Noun Clauses: Introduction

Before we go into details of noun clause, it is best to have an idea about complex sentences and clauses. Broadly speaking, any complex sentence has a main clause and one or more subordinate clauses. These subordinate clauses can be divided into 03 types as;

  1. Noun clauses
  2. Adjective clauses
  3. Adverb clauses

Let us discuss each of the clauses, which is important in order to thoroughly understand the complex sentence structures.

1. Noun clauses

A noun clause is a group of words which contains a subject & a predicate of its own and does the work of a noun.

Just have a look at the following sentences;

  1. She expected to win the match.
  2. They wanted that I shall go back home.
  3. That you did this to him makes me sad.

The first group of words, to win the match, does not contain a subject and a predicate of its own. It is therefore a phrase. This phrase is the object of the verb, win and thus it does the work of a noun. Thus it is called a noun phrase.

The second group of words, that I shall go back home, has a subject and a predicate of its own. It is therefore a clause. This clause is the object of the verb, expect, and does the work of a noun. Therefore it is called a noun clause.

The third group of words, That you did this to him, is the subject of the verb makes. Therefore it is also a noun clause, which we will discuss in detail in the coming lessons.

Although we here focus on noun clauses lets have some idea about the adjective clauses and adverb clauses too.

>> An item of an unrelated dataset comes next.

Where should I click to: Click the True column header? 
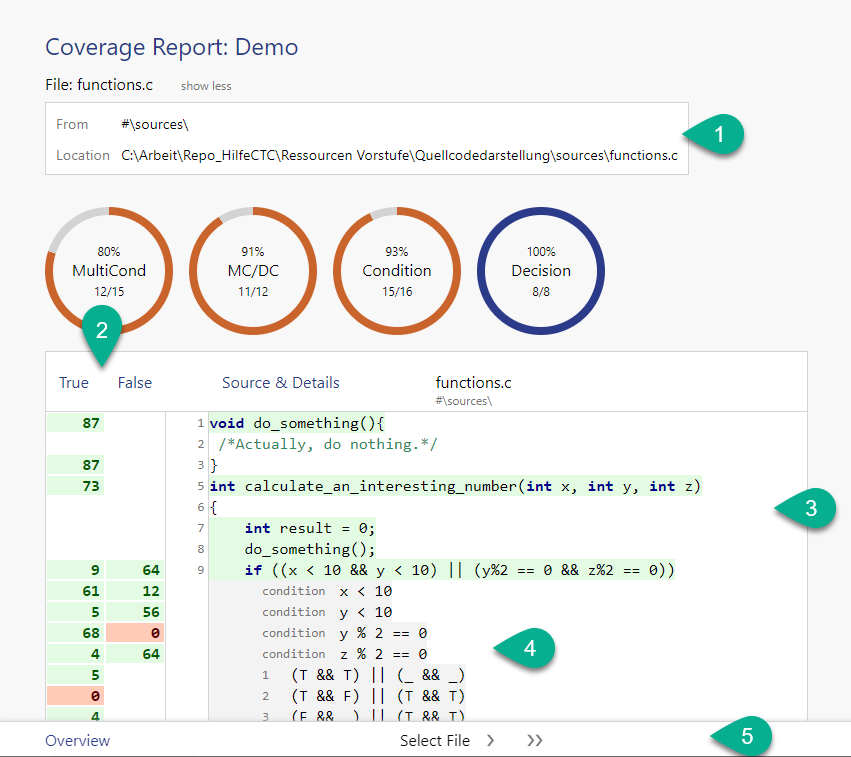point(73,383)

This knowledge will help distinguishing noun clauses in a complex sentence.

2. Adjective clauses

An adjective clause is a group of words which contains a subject and a predicate of its own and does the work of an adjective.

Let’s check the following examples;

  1. The shirt with a black apple logo is mine
  2.  The shirt which has a black apple logo is mine.

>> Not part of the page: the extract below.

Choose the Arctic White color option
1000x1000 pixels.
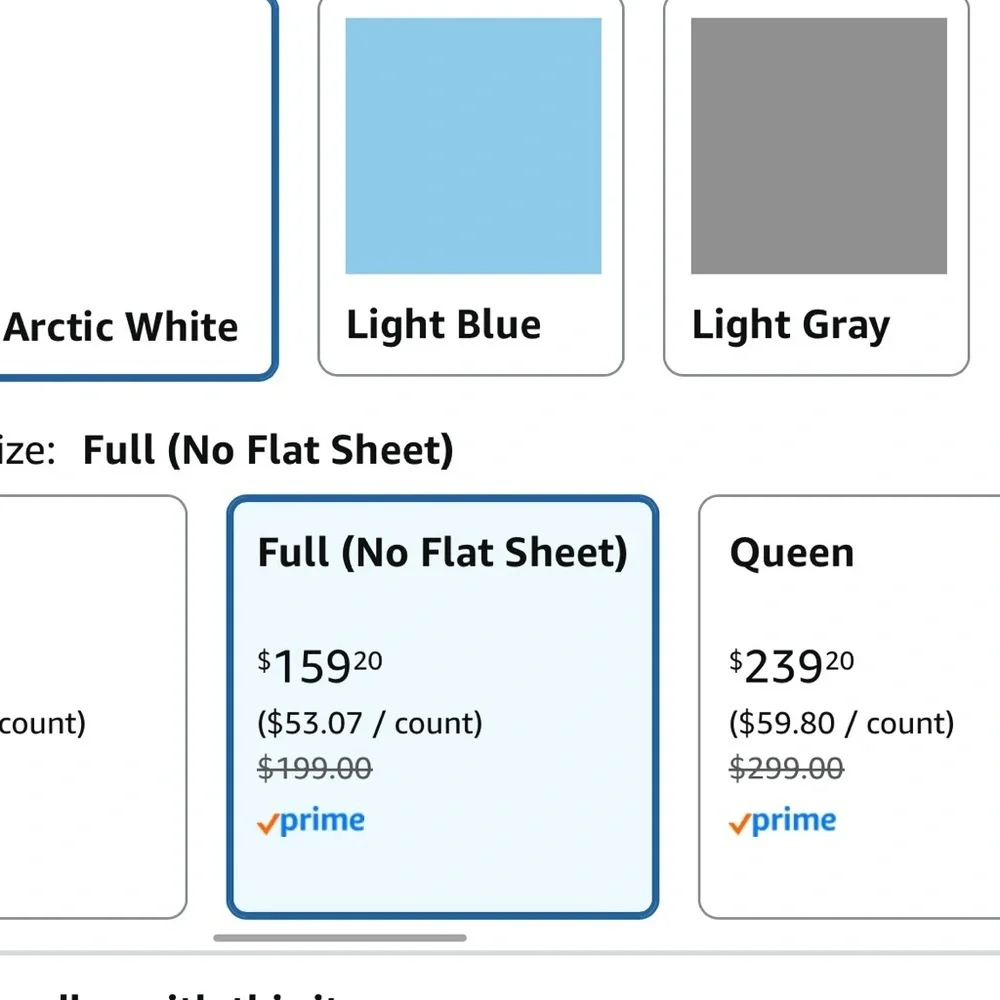click(x=138, y=189)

The first group of words, with a black apple logo, describes the shirt and thus does the work of an adjective. But it has no subject and a verb of its own. It is therefore an adjective phrase.

The second group of words, which has a black apple logo, also describes the shirt and it has a subject and a predicate of its own. It is therefore called an adjective clause.

3. Adverb clauses

Similarly, an adjective clause is a group of words which contains a subject and a predicate of its own and does the work of an adverb.

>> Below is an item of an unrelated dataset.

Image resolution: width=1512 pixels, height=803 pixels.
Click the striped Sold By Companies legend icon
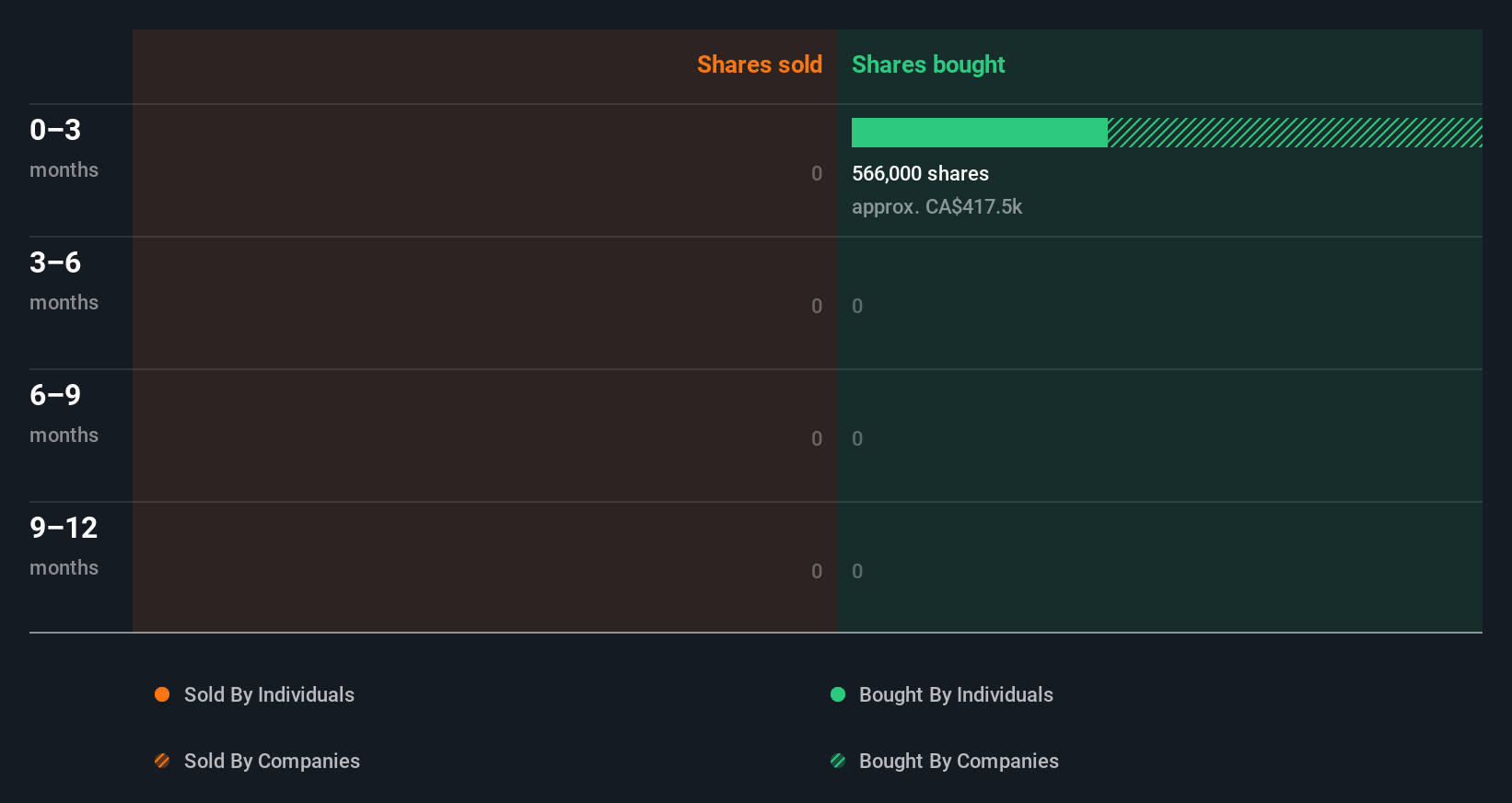162,761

Let’s see the following examples;

  1. Sunil stopped working in the evening (When?)
  2. Mike stopped working when the evening came (When?)

You will notice that the both groups of words do the work of an adverb as they modify the verb, stopped. The first group of words, in the evening, is an adverb phrase since it has no subject and predicate of its own.

However the second group of words, when the evening came, has a subject and a predicate on its own and it is therefore called an adverb clause.